I want a consistent mesh for these two shapes, whereas now I have two independent meshes.
Any advice welcome.
breps.gh (40.3 KB)
Thanks
I want a consistent mesh for these two shapes, whereas now I have two independent meshes.
Any advice welcome.
breps.gh (40.3 KB)
Thanks
Hi,
Try to use Brep join comand to join both breps and then use Triremesh comand to make a mesh from both joined breps.
Regards!
Hi,
Couldn’t [brep] join them, seemed to be the problem!
Thanks
It isn’t possible because the brep and the surface don’t share naked edges where they meet.
What’s the solution here? How to I build these surfaces so that they can be meshed together?
Thanks!
Did you try to split a brep with the other brep then join?
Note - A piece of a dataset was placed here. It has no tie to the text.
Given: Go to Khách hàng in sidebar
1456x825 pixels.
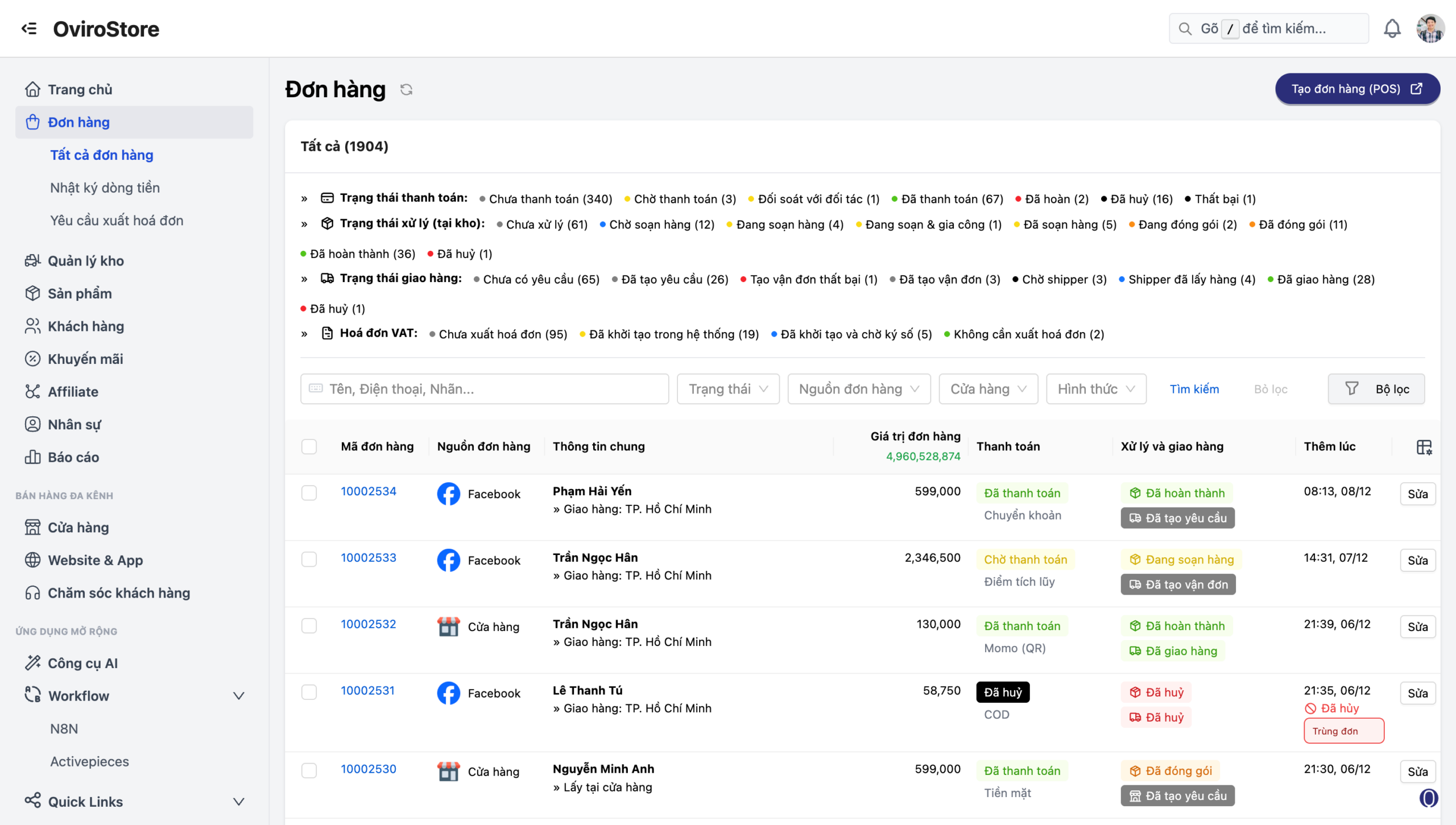Looking at the screenshot, I should (x=85, y=326).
Indeed, I did. Maybe here the issue is caused by three surfaces intersecting at a single edge, i.e., a non-manifold edge?
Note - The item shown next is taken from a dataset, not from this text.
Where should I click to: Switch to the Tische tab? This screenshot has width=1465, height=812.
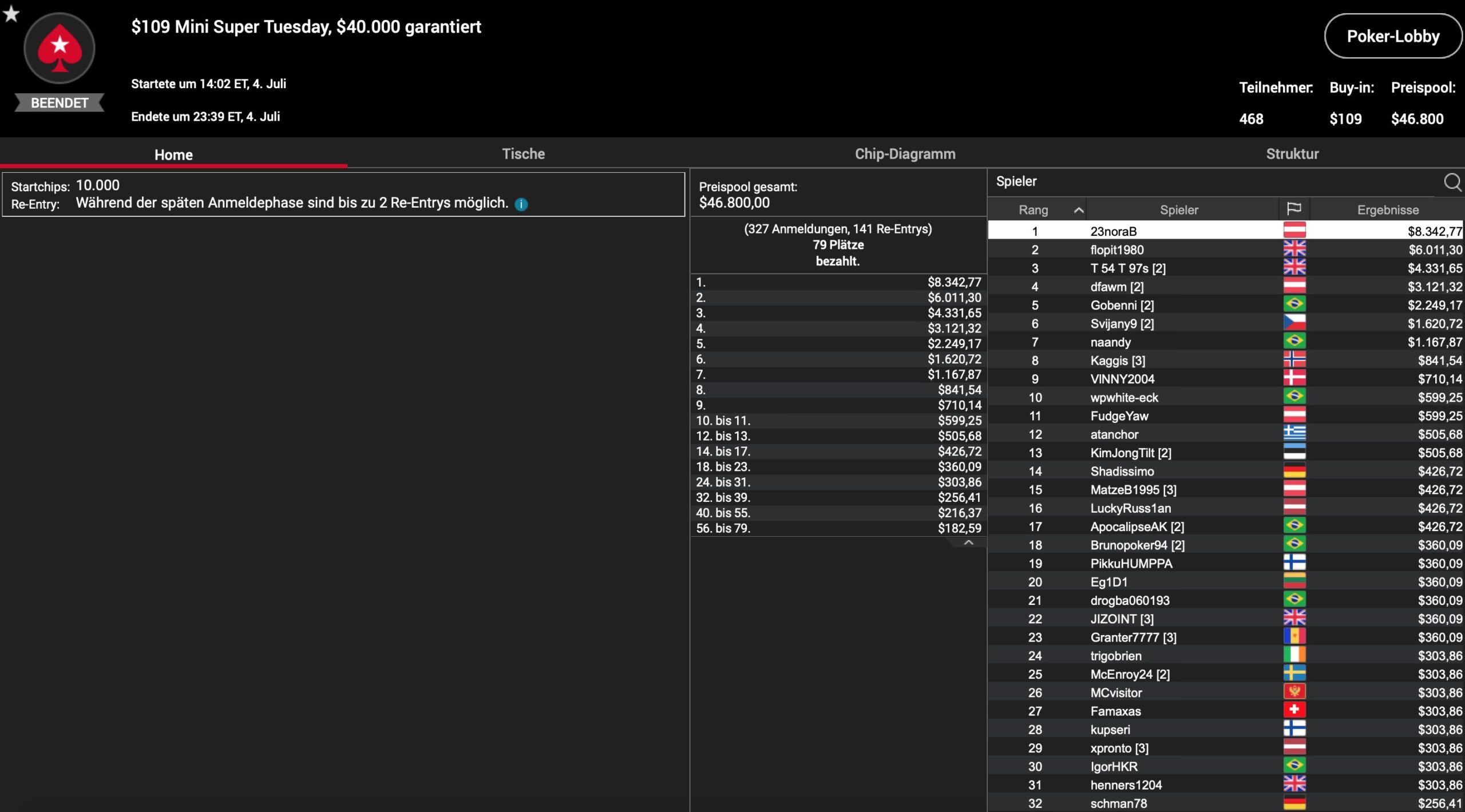pos(523,154)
In my opinion, your goal of getting one “consistent mesh” from this brep and surface is pointless, because it would be an invalid mesh with non-manifold edges. Meshes are meant to be either surfaces or solids.
The highlighted, orange edges are non-manifold in the example above, which is super bad news.
What would be possible is to reconstruct the two n.u.r.b.s objects as two distinct meshes with matching topologies.
Hi @James_Whiteley,
you can try NonmanifoldMerge but be aware that it causes many commands to fail as it is not clear where the inside and outside is.
_
c.
It will come back to bite him in the ass later.
Absolutely. That’s why i linked to the helpdoc which also gives that information.
it seems the mesher does not complain and does what the user asks for.
_
c.
@clement thanks for the advice, I will give it a try.
@diff-arch the goal is FEA, similar to analysis of a stiffened cylinder, hence the geometry. I wonder how others managed it, e.g., in the image below.